あなたがすきなアップルパイ
王子様がいつまでも迎えに来てくれない物語なんて、誰にも読んでもらえない。それは人々の心を満たしてはくれないから。
だけど、そんな物語が遥か昔から人と人との間で紡がれ、小さな世界が生まれた。いつまでも愛しい王子様は現れず、お姫様になれなかった女の子の悲しい物語だって日の目を見ることなく星の数ほど紡がれた。
莉子だって今の恋人と出逢う前は、悲しくもお別れをした運命を感じた人がいた。
どんな人も最初は赤い糸で括られた莉子の運命の人だと疑わなかったから、新谷ともいずれ亀裂が生まれることを恐れていた。
どんなに深い愛にもリスクはあるし、それは深くなるほどに双方の間に深く溝を作るきっかけとなり得た。
「だけど、結婚だけが女の子の夢っていうならそうじゃない。女の子にはいろんな可能性があるもの。ここにいる子達だってそう。この小さな箱庭に集まって、毎日たくさんのキラキラしたジュエリー達を作り上げて、甘い香りに誘われてお店の扉を叩くお客様に笑顔を届けている。彼女達それぞれにいろんな夢を持って、この『Anna』で働いてくれている」
とても嬉しいことのように、彼はそう語る。
王子様を待ち望むお姫様よりも莉子にはずっと眩しく輝いて見える、彼の夢を語る横顔。
自分のお店を開いて、大好きなお菓子に囲まれている御堂のことを、莉子は心底羨ましく思う。
そして、自分には彼のように憧れた夢を追い続ける力があるだろうか。
不安に感じるのは、莉子には自信がないからだ。
「店長は、ご結婚されているんですか?」
莉子がちらりと見た彼の細長い薬指に、光る指輪はない。
「そういう女の子らしい夢に憧れた時期もあったけど、それよりも私にしかできない夢があると思うの」
珍しく自身の身の上の話をしてくれた御堂に莉子は密かに親しみを感じながら、ショーウィンドウに飾られたお菓子達にも劣らない華やかさと甘い香りを漂わせるその人に目を向ける。

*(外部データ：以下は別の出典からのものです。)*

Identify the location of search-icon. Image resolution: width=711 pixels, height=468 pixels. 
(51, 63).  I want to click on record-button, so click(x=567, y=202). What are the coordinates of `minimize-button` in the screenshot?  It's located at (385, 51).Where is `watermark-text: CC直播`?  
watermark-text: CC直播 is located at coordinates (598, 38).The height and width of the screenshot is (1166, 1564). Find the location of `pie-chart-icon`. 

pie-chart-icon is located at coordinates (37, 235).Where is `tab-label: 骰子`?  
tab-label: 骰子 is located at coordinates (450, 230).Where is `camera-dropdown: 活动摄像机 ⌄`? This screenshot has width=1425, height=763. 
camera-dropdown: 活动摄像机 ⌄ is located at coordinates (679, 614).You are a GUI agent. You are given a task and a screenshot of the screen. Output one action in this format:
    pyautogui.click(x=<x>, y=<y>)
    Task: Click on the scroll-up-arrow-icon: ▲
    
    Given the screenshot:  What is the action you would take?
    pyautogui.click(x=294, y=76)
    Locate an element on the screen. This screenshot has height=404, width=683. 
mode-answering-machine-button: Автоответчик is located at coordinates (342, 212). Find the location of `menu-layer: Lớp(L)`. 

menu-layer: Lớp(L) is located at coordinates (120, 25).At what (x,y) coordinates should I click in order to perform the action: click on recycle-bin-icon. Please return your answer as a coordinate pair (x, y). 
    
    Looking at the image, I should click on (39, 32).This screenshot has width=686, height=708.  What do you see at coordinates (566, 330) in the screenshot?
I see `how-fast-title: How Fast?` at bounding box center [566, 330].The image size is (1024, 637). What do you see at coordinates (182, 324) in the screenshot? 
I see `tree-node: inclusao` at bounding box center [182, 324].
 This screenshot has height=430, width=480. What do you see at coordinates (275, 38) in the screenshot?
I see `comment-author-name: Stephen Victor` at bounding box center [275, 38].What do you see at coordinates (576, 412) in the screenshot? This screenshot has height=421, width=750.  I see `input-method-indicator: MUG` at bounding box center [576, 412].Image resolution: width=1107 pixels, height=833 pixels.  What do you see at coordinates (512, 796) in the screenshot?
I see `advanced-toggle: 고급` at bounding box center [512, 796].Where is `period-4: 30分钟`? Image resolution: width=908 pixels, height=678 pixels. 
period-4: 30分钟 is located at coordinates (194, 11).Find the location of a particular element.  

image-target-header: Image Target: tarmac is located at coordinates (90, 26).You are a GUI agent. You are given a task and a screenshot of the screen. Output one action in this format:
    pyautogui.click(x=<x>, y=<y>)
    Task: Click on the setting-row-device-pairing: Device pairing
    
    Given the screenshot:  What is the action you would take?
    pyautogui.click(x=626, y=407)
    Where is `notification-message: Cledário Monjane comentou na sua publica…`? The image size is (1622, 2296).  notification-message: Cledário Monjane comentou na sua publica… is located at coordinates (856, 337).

間近で対面すると180cmもある背丈を仰ぐように、彫刻品のように緻密なバランスの顔を見上げる。
「店長にも、まだ叶えたい夢はありますか?」
この『Anna』でいろんなものを手に入れて、順風満帆に莉子の目に映る御堂にも、目標を高く掲げて成し遂げたい憧れなるものが、密かにあるというのか。
莉子の口から小さな飴玉がコロコロと転がるように出た些細な疑問に、おかしな冗談を耳に入れたように御堂が笑う。
「もちろん、あるわよ。貴女達が毎日このお店で楽しく働いてくれること、遊びに来てくれたお客様に最高の幸せをお届けすること、たくさんあって数えたらもうキリがないわ。でも、一番の夢は内緒。秘密は女の子を一番美しく魅せてくれるからね」
茶目っ気たっぷりに御堂が魅惑のウインクを莉子に投げる。お店に並ぶドレスアップしたお菓子がどれも霞んでしまう。
魔性の彼の甘い舌に虜になる常連客もかなりいるはずである。
漠然とある夢を、莉子は目の前にある色とりどりの宝石のように輝く洋菓子達の甘い誘惑に惑わされず、愛しい王子様一心に向けられるだろうか。